Remember those were the days of a Calvinist ethos. Today of course you hear black people say naked bodies in art are against African culture.
Which of the many African cultures? The shamefulness over the naked body is something that came with our Victorian colonisers.
I have been to many exhibitions in Africa where naked bodies were displayed both by contemporary artists and by classical ones.
Sculptures of naked bodies from ancient African civilisation are extant.
So are the naked cave paintings of our ancestors, the so-called Bushmen people who are also referred to as the San.
Question: How did growing up as a writer under censorship affect your development and career?
At first it made us find subtle ways of conveying our message – you know, be double-voiced.

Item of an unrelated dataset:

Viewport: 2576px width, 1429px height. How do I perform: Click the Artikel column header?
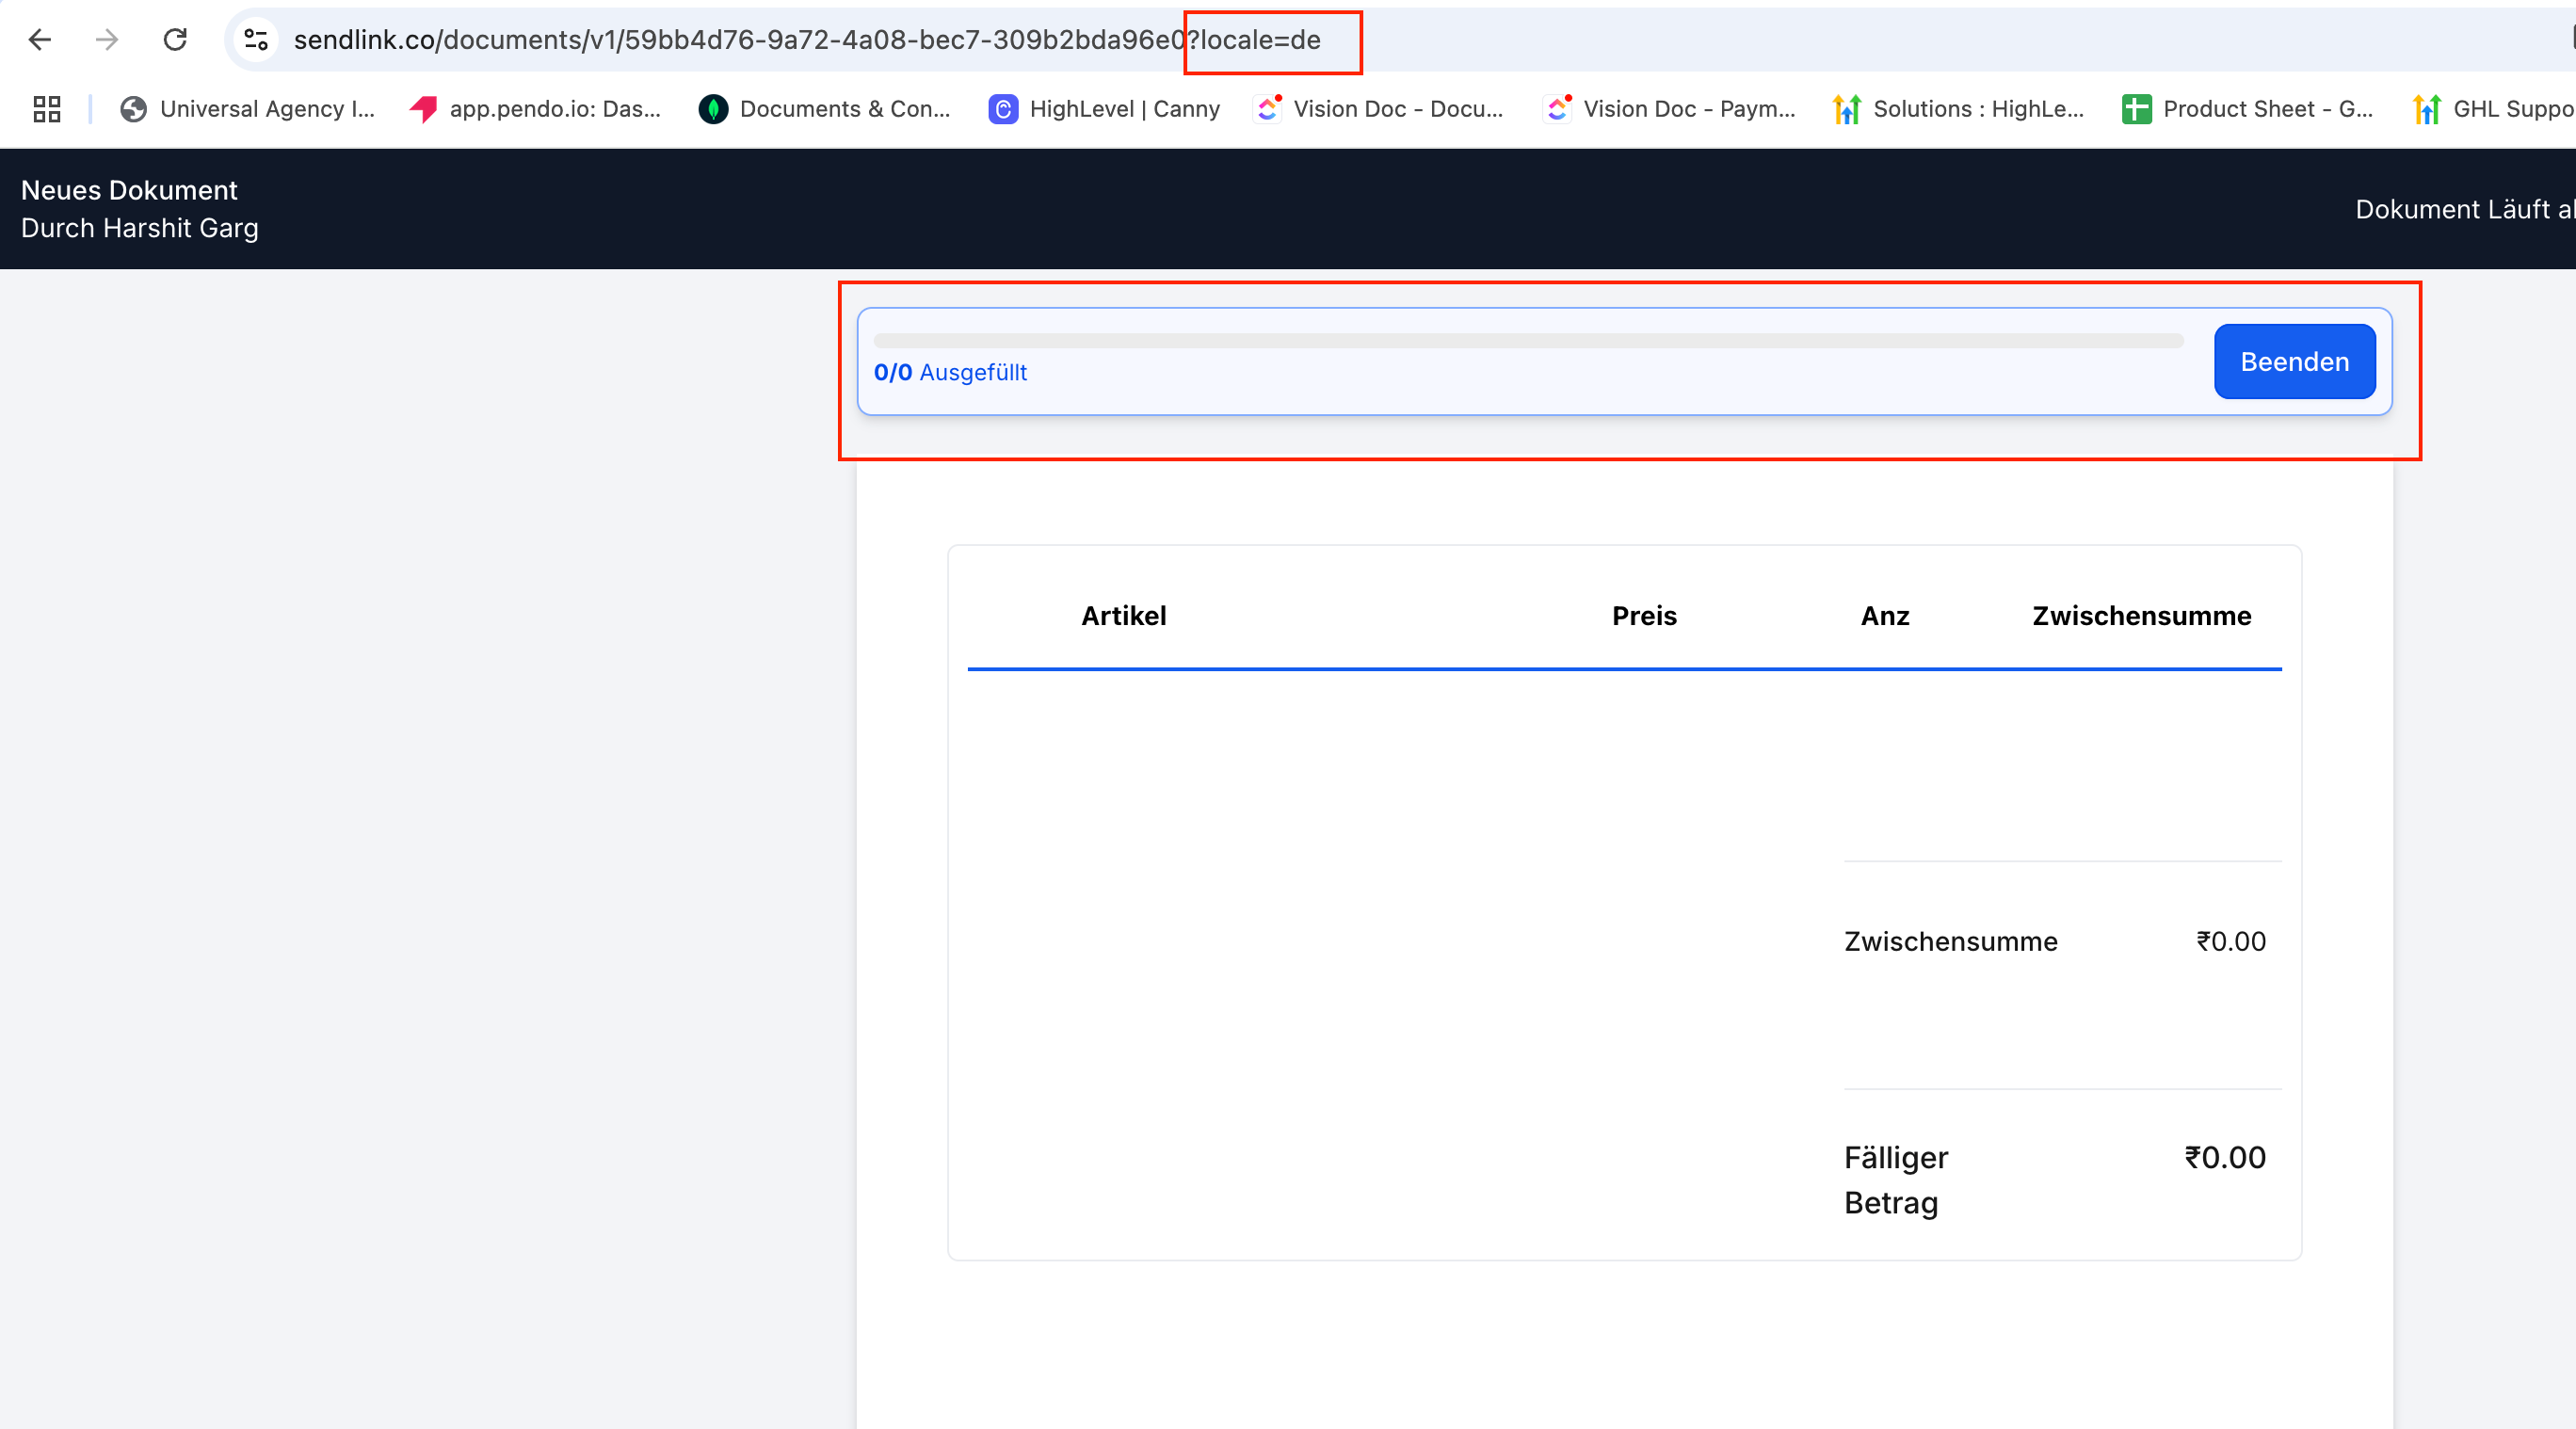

But we soon got tired of it because that tended to create an art of self-pity.
We challenged the system and defiantly produced our work without any self-censorship.
Many of us paid the price. Not only was the work banned, but artists were arrested.

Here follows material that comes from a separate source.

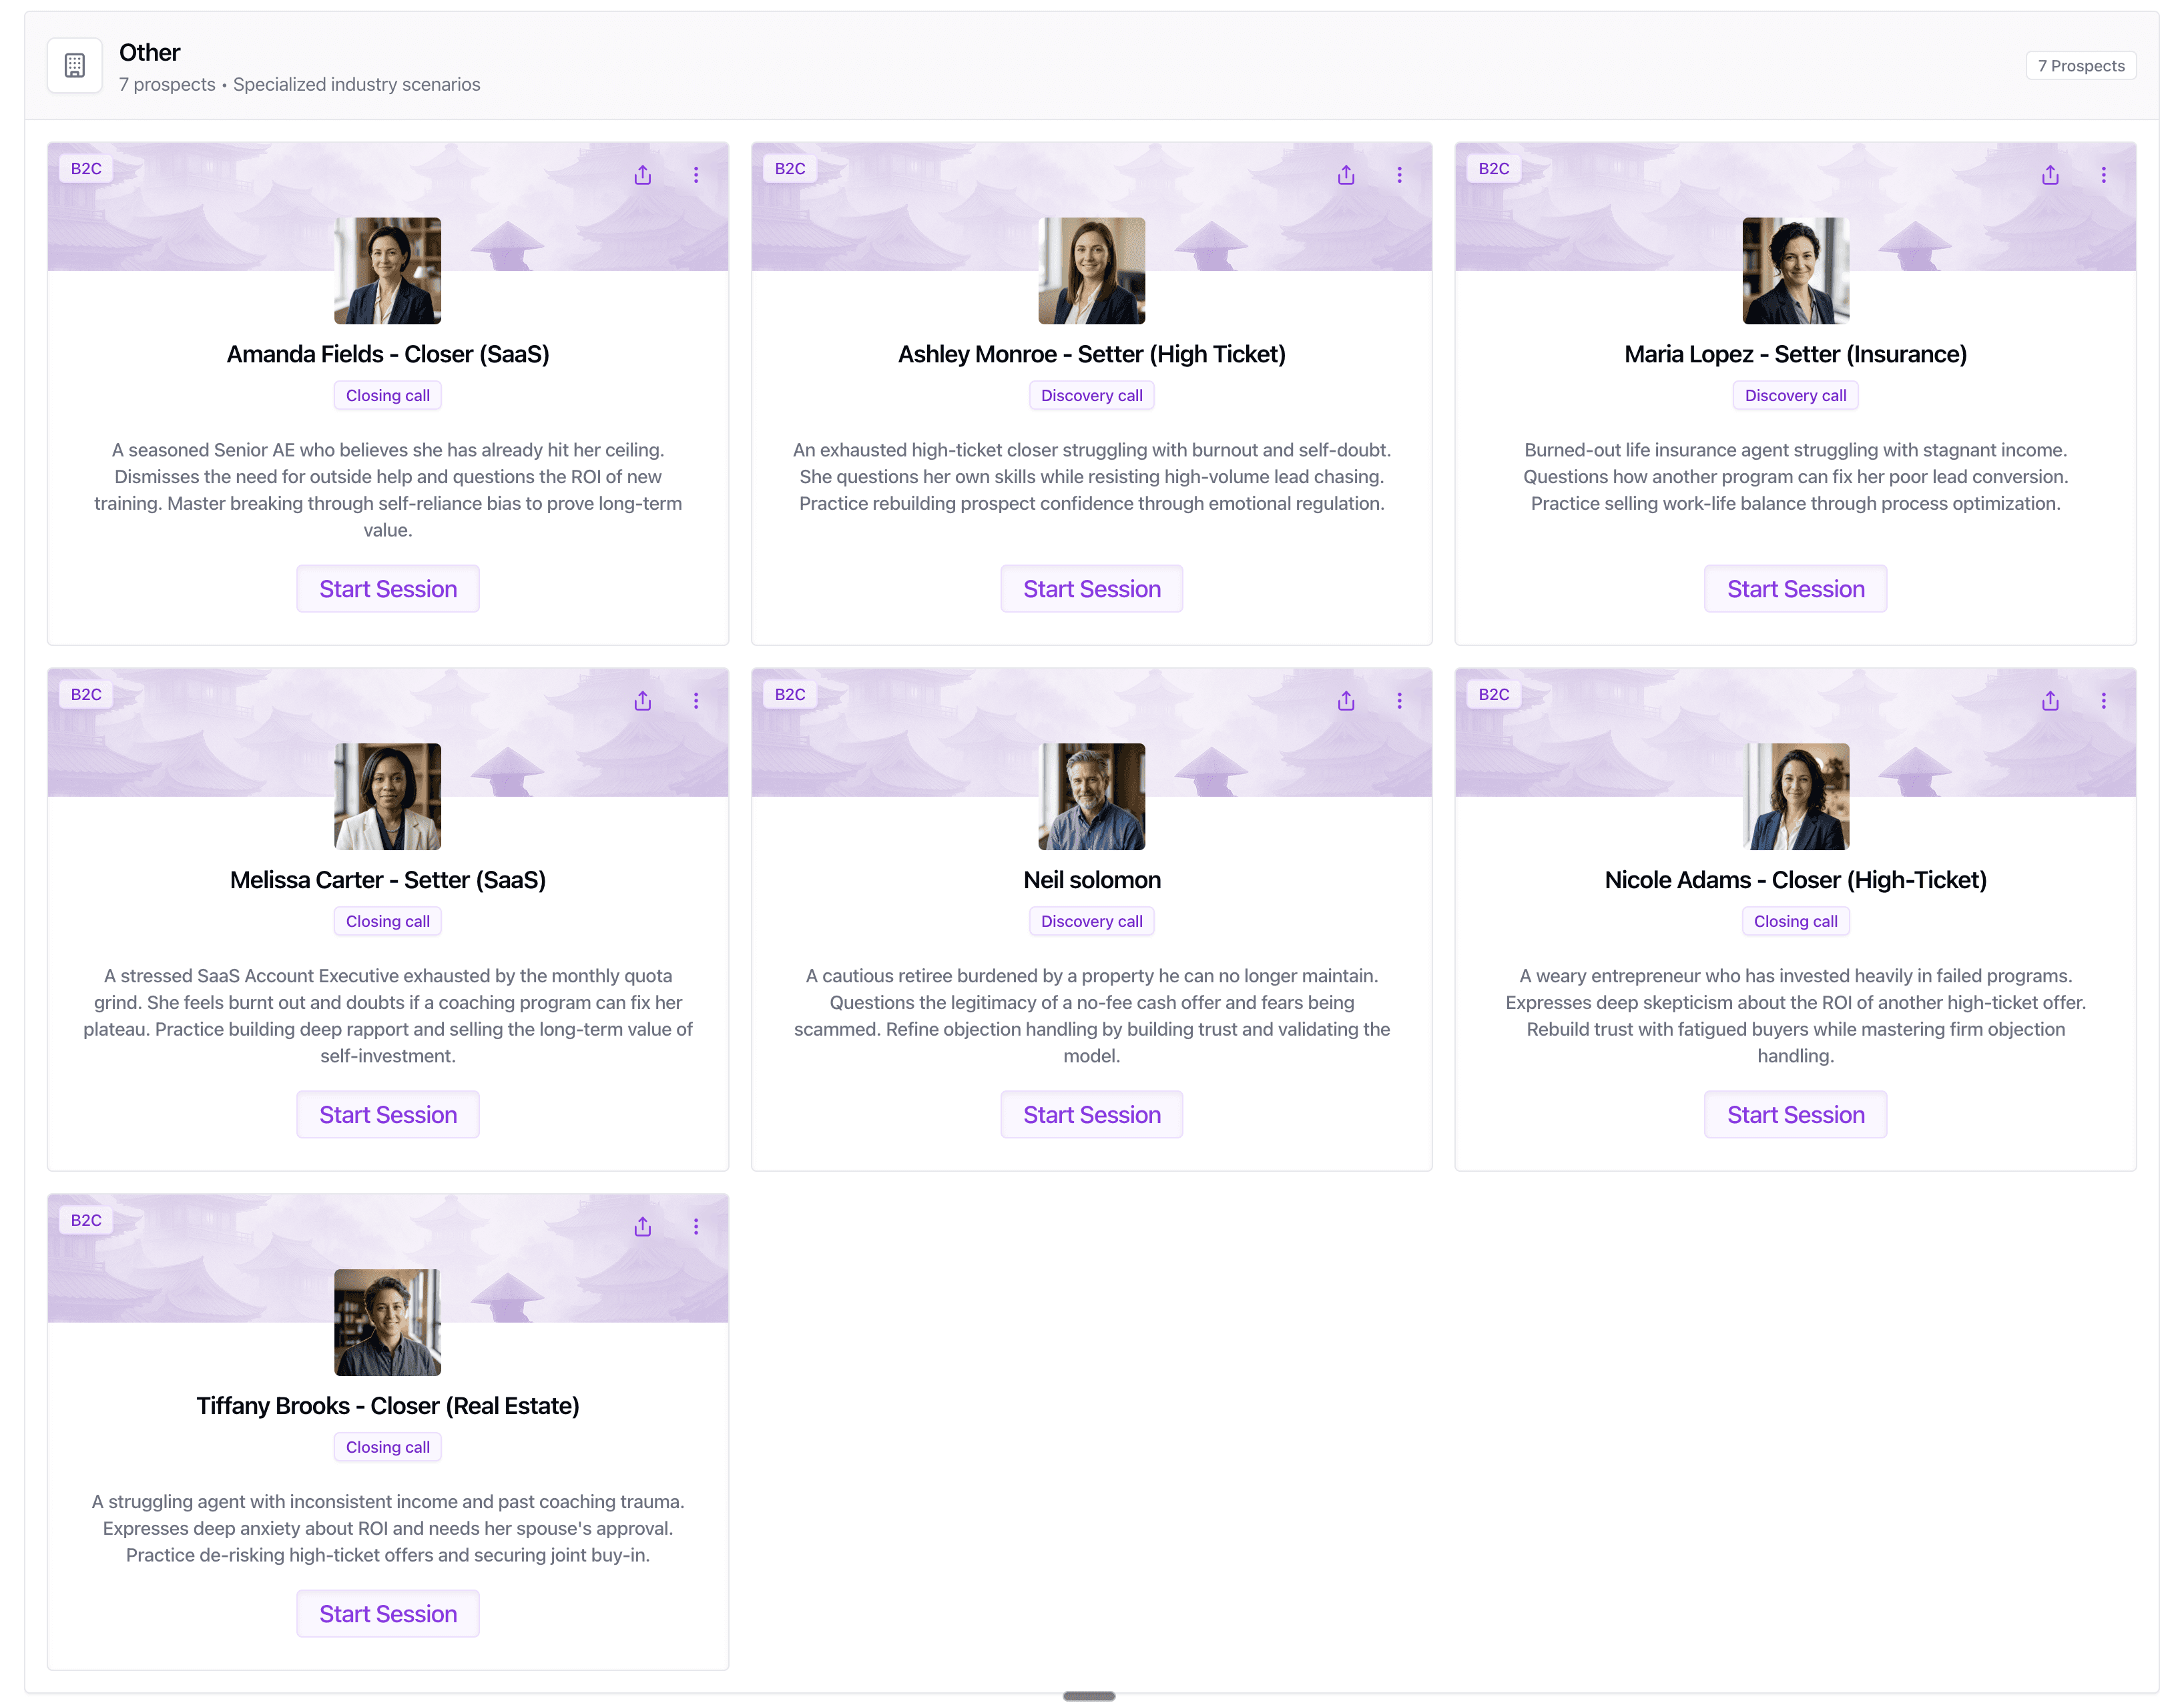The height and width of the screenshot is (1707, 2184).
Task: Click share icon on Amanda Fields card
Action: [x=642, y=175]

Police would raid a township hall or a church hall where a play was being performed and arrest the people.
This was mostly with the performing arts. Paintings did not suffer much censorship because the patrons at the exhibitions were elite white liberals rather than the black masses.
When visual art was directed at a mass audience, such as posters, then it was immediately banned.
Question : Is there anything you can add to help give us some context here?
There is a final point that I want to make. This debacle is something very positive for our democracy.
It tests its limits. And that is a good thing. In many other societies, the government would have used its power to suppress this painting, summarily close the gallery and arrest the artist – or feed him to the crocodiles.
But in South Africa the ruling party followed the law. When it failed to get self-censorship from the gallery, it sought remedy from the courts of law.
That’s what people do in a democracy when they have a grievance.
You go to court even if your grievance is puerile. I am sure the ANC would have loved to have the power to stop the exhibition by decree.
But thanks to the Constitution that they and other political parties hammered out, they do not have that power.
That is a result of the admirable checks and balances that we have in our country. But it is also because of our very strong civil society.
Question : You are working in America. How is the rest of the world viewing the controversy?
This debacle has embarrassed South Africa greatly because it is in the news all over the world.
The world thinks we are a weird society.
But as Max du Preez reminded BBC World Service listeners recently, this sort of reaction to a painting displaying a president’s genitalia would have happened in any conservative country, not only in the Muslim world but in the West as well.
South Africa, despite a progressive Constitution, is a conservative country. Indeed it happened in America not so long ago.
In 1990 Robert Mapplethorpe was charged with obscenity in a Cincinnati court.
His crime? He held an exhibition of his photographs, including the famous Man in Polyester Suit, which depicted a black man in a suit with his huge penis hanging out.
It is the photograph that I believe inspired Brett Murray. Although the photographer won the case, the fact that he was charged at all spoke a lot about the absence of the freedom of expression in the Western world.
I say that we in South Africa are better than that. That is why we have a Constitution that protects artistic expression, sexual orientation and other rights that do not exist in many Western democracies.
In America they are still debating gay marriage, the death penalty, reproductive rights, issues that were long resolved by our Constitution.
We should continue to lead in the protection of these rights.
The ANC, on the other hand, should learn to be sophisticated enough to fight battles that are worth fighting.
If they had just ignored that painting, even I would not have known about it.
It was brought to my attention, and to the attention of the world, by Jackson Mthembu.
Now the president is even more of a laughing stock of the world.
Radio and television stations were for the whole of this week talking about his lifestyle, his penis and the women he has impregnated.